Why she stepped behind the camera: "Acting makes you feel slightly insecure, exposed," says Delpy. "When you're directing, you're the alpha dog."
What's next: Writing, directing and starring in The Countess, a period drama about "power and vanity."
AWAY FROM HER
Director: Sarah Polley
Release date: May 4
Calling the shots on her first feature, the Canadian actress from The Sweet Hereafter and Go tackles an unlikely project for a 28-year-old: Alice Munro's short story about a long-married couple (Julie Christie, above left, and Gordon Pinsent) coping with an Alzheimer's diagnosis.
Why she stepped behind the camera: "I'm a control freak," says Polley. "I have an endless need to know what's happening at all moments."
What's next: Writing another film and acting in an HBO mini-series about John Adams.
THE CAKE EATERS
Director: Mary Stuart Masterson
Looking for a distributor
The tomboy from Fried Green Tomatoes makes her directorial debut with a drama about two rural New York families connected by secrets, starring Bruce Dern, Kristen Stewart and Aaron Stanford (above, on scooter).
Why she stepped behind the camera: "I love film sets, but I don't necessarily love being the center of attention," says Masterson. "As a director, I get to have a much broader creative expression than as an actress.
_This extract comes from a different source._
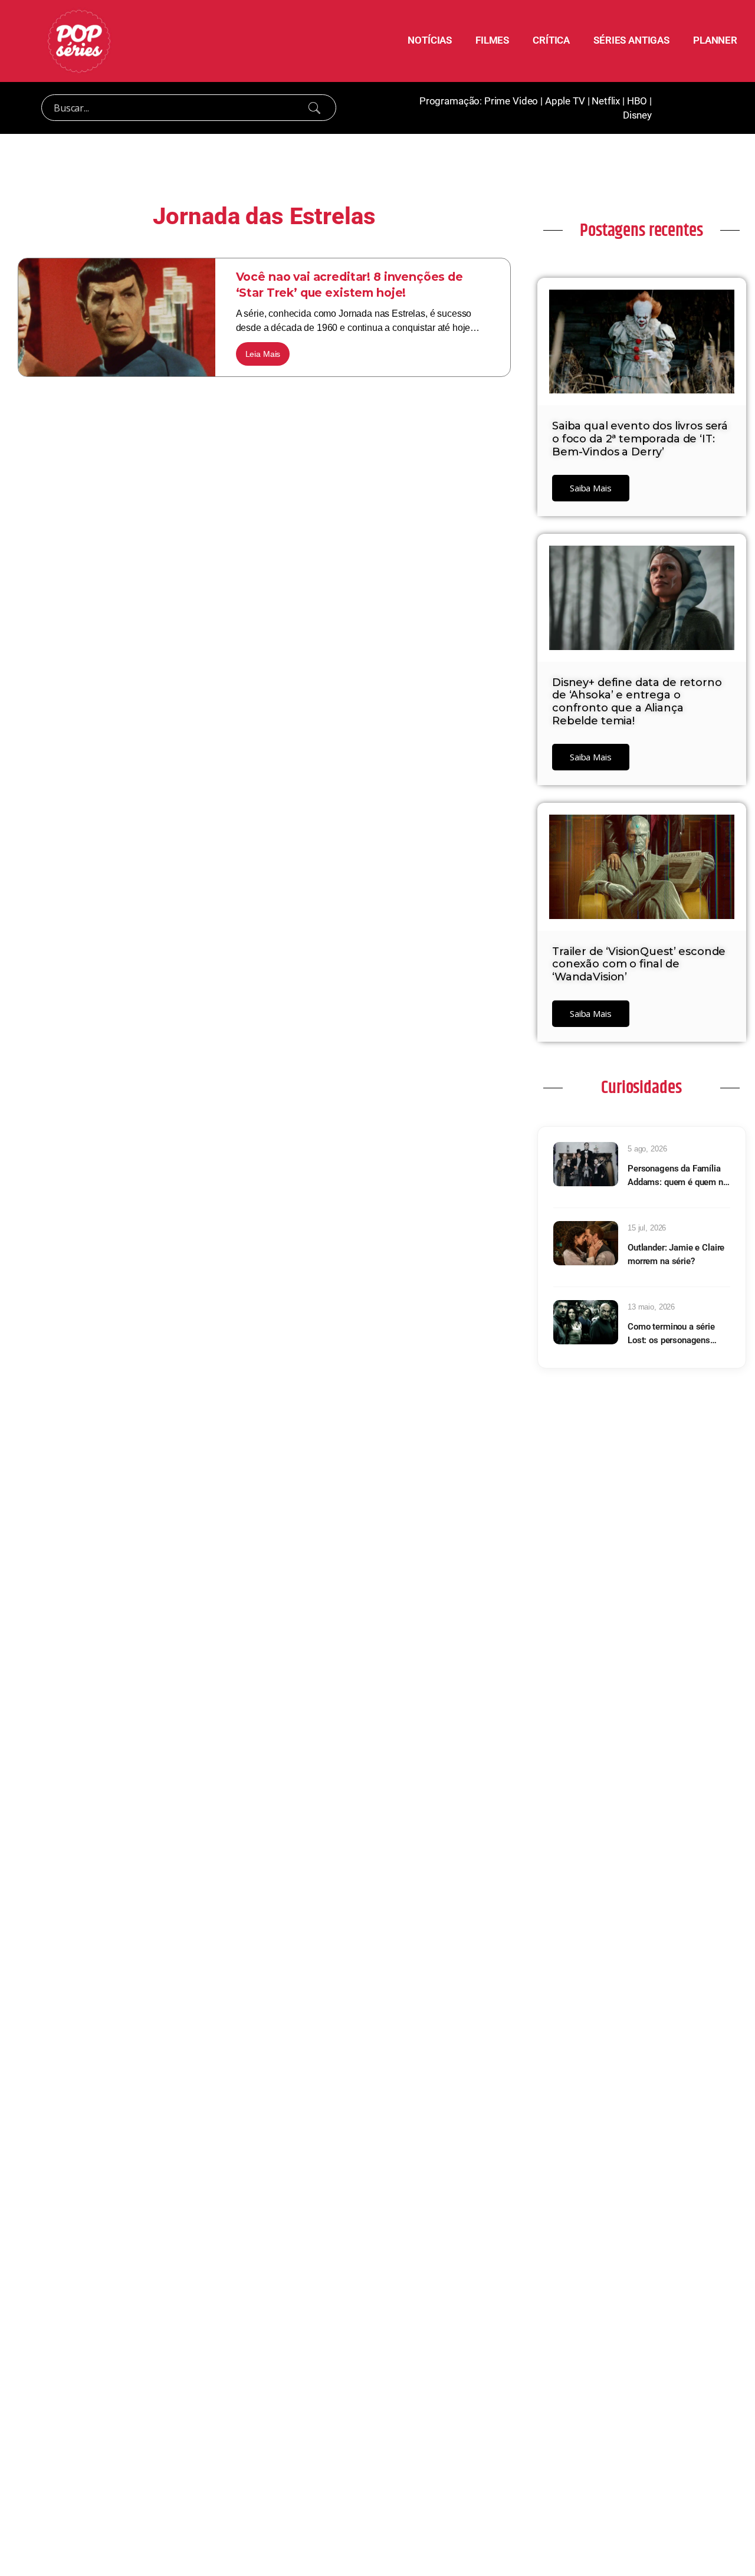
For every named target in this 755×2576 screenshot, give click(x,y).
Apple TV (565, 101)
I'm not just blond and 5 ft. 4 in."
What's next: Founding a production company.
REVIEW
NIXON AND KISSINGER By Robert Dallek 740 pages
When Oddballs Ruled the World
They're like twin antediluvian monstrosities: too ugly, too wonky, too scaly and strange to flourish in today's cold political climate when the blinding comet of television has wiped out their kind, leaving only furry grinning mammals behind. Richard Nixon barely knew Henry Kissinger when he appointed him, notes Robert Dallek in Nixon and Kissinger, but they turned out to be two of a kind: both the products of unhappy childhoods, both paranoid, combative, grandiose, deceptive, relentlessly driven men. They shared power on an unprecedented basis, and it's hypnotic and--retroactively--terrifying to watch this unsteady Siamese-twin act toddling around the globe, from China to Chile, Vietnam to the Soviet Union, simultaneously propping each other up and cutting each other down (Nixon called Kissinger his "Jew boy"; Kissinger referred to Nixon as "that madman," "the meatball mind" and "our drunken friend").
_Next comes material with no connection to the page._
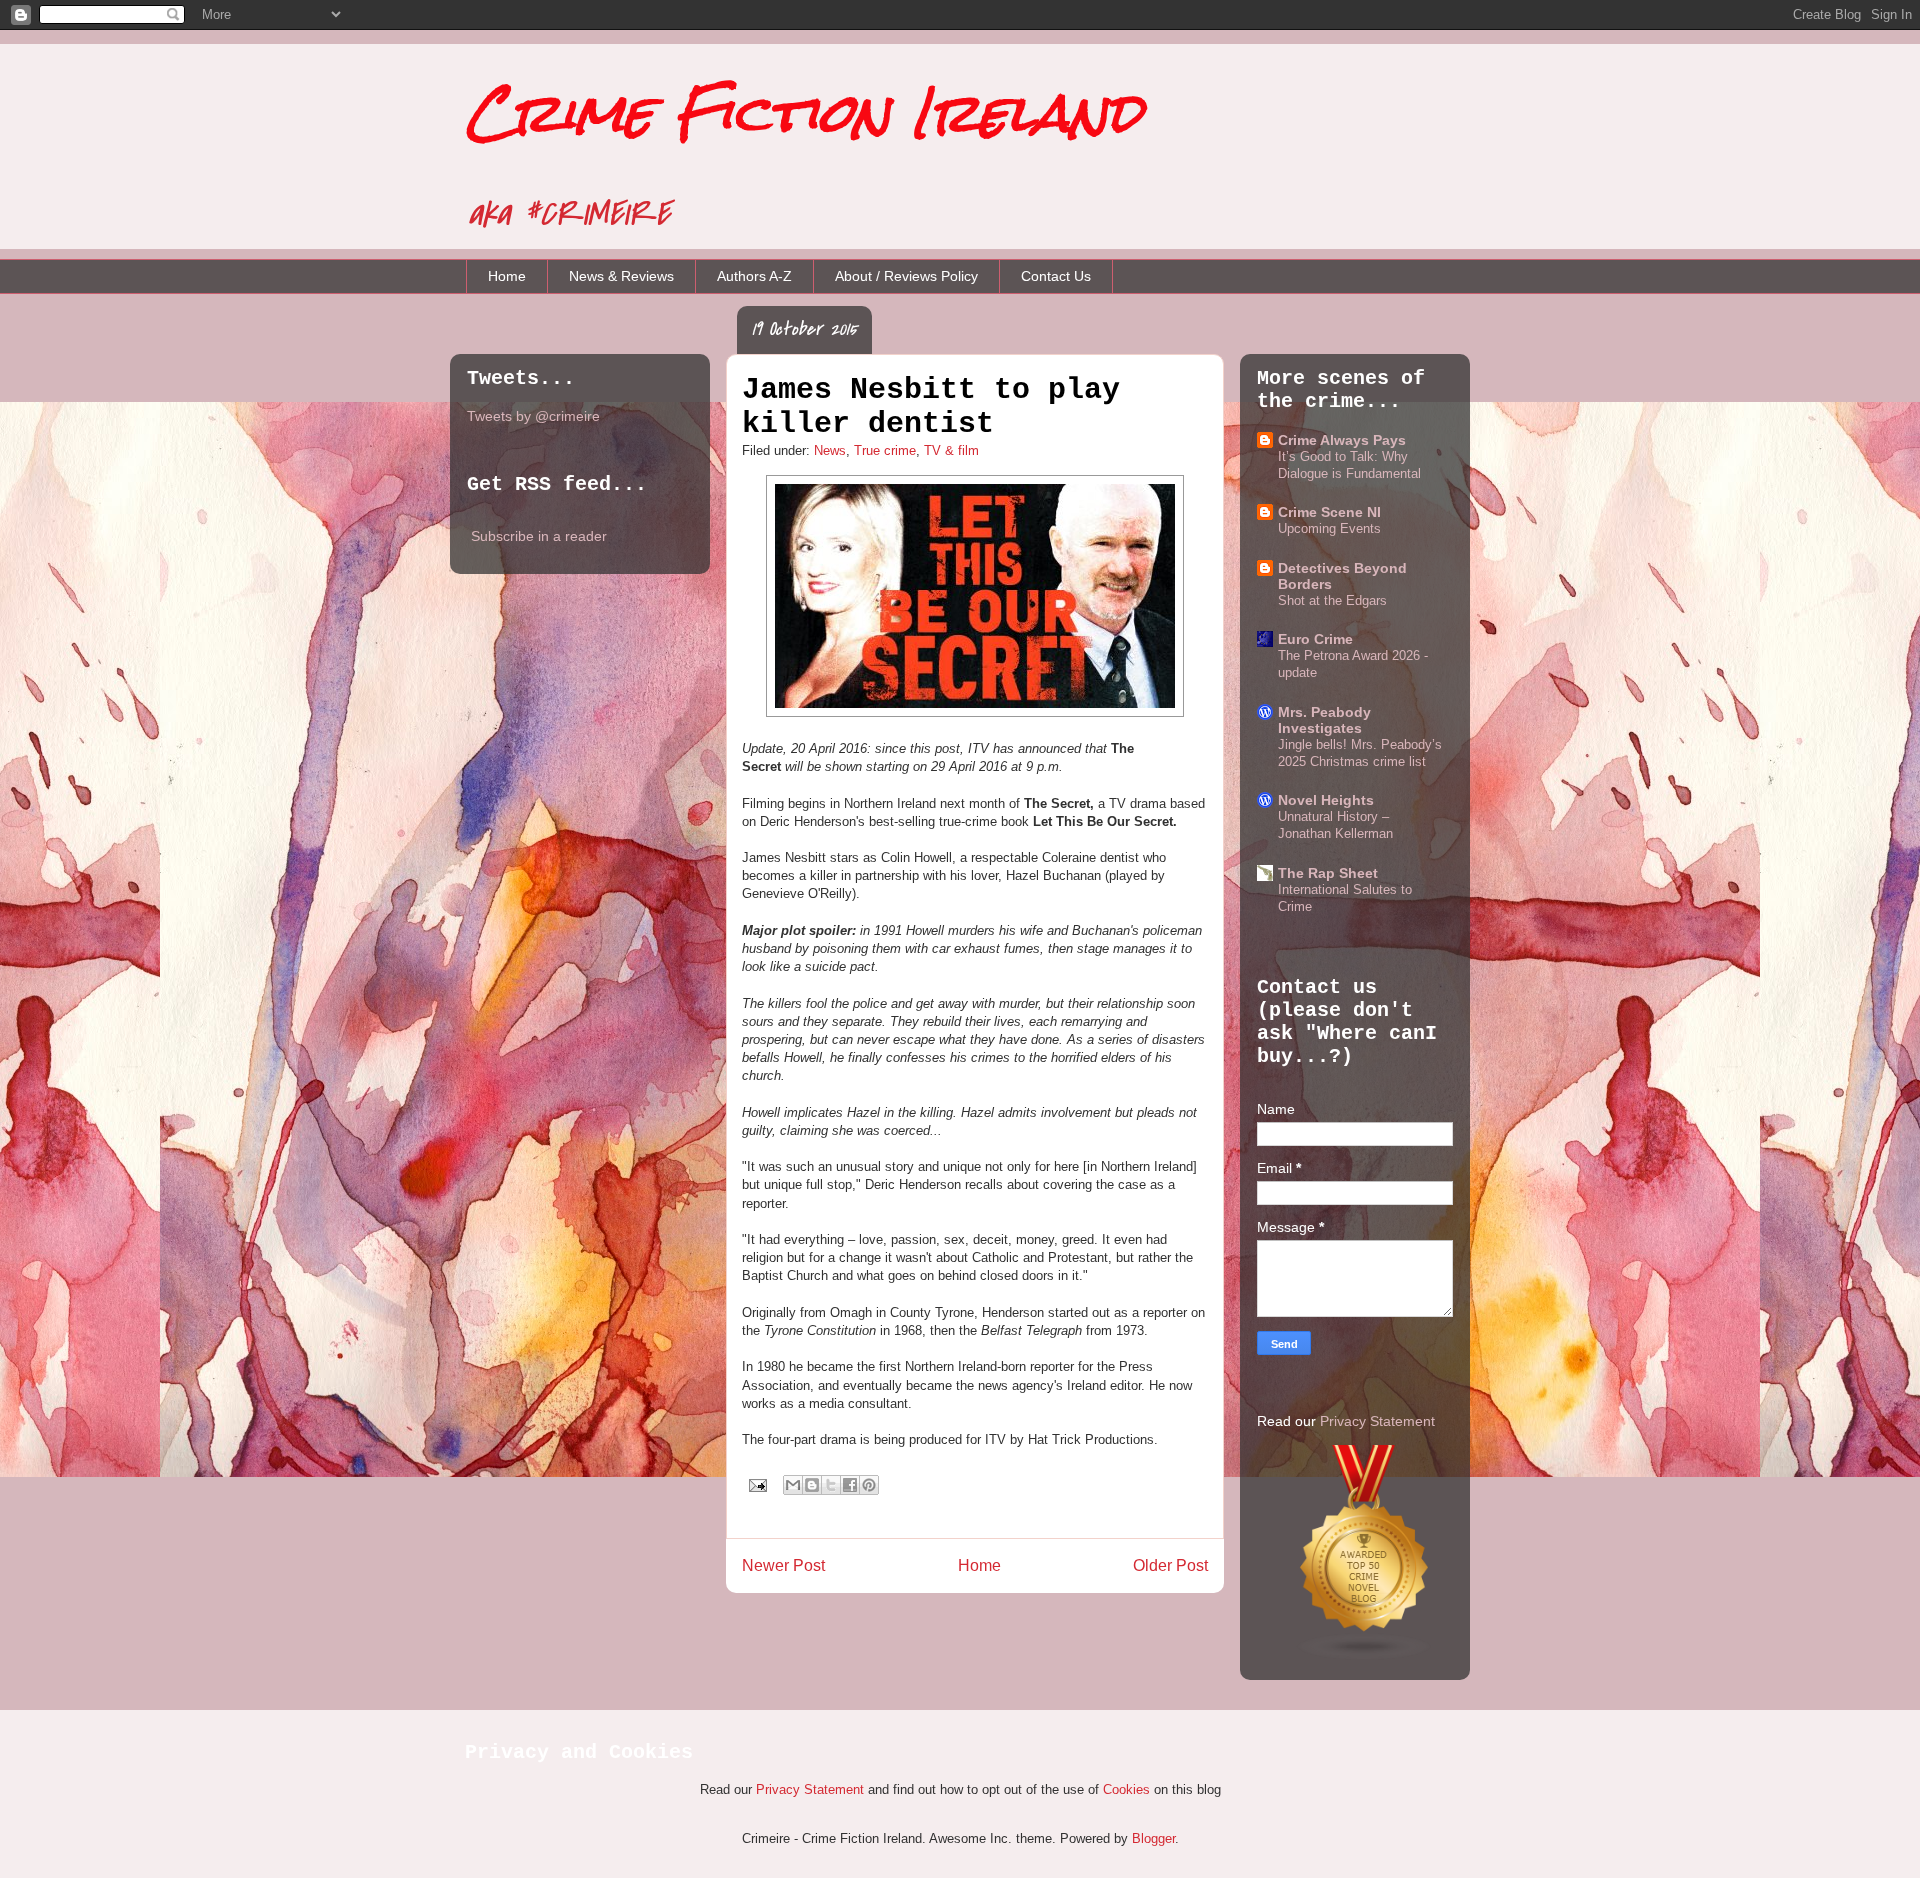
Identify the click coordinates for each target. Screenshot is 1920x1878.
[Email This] (793, 1485)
Romping through reams of newly available tapes and transcripts, Dallek turns in a fresh and disturbing double portrait that includes such hilarious, pathetic images as the desperately insecure Nixon in a Shanghai hotel at 2 a.m., smashed on "mao-tais," begging his aides to reassure him that his China trip was a success.
It's probably better that they're gone, but everybody misses the dinosaurs once in a while.